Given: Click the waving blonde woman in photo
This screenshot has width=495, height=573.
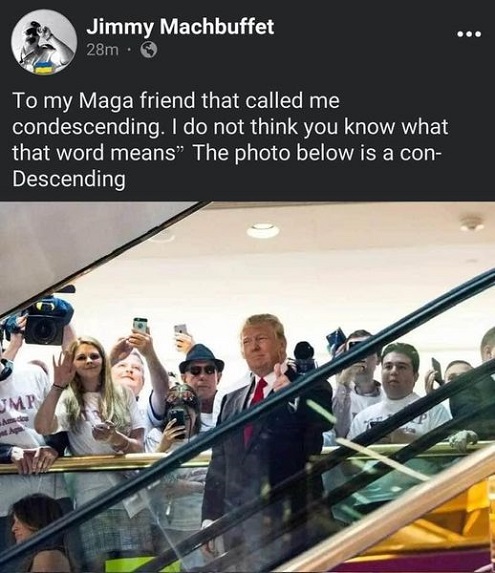Looking at the screenshot, I should tap(91, 396).
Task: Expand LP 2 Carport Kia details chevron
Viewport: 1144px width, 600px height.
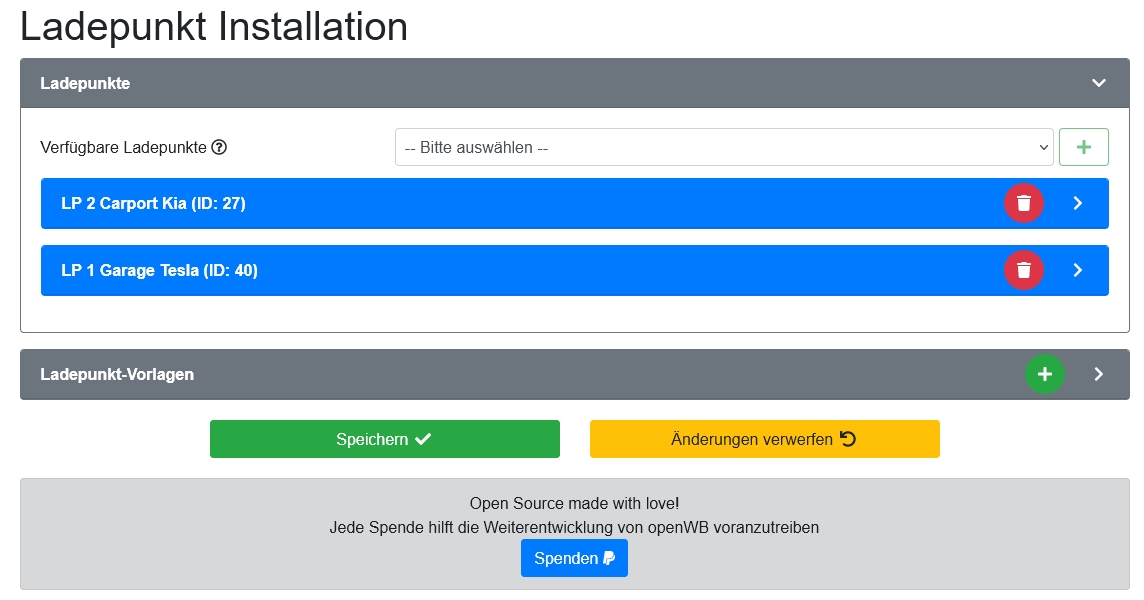Action: pyautogui.click(x=1077, y=203)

━━━━━━

● **Exercise**: Copy out the data exactly and keep the pictures out.

● **Response box**:
Given: Click the waving blonde woman in photo
This screenshot has width=495, height=573.
Looking at the screenshot, I should tap(91, 396).
Task: Expand LP 2 Carport Kia details chevron
Viewport: 1144px width, 600px height.
Action: pyautogui.click(x=1077, y=203)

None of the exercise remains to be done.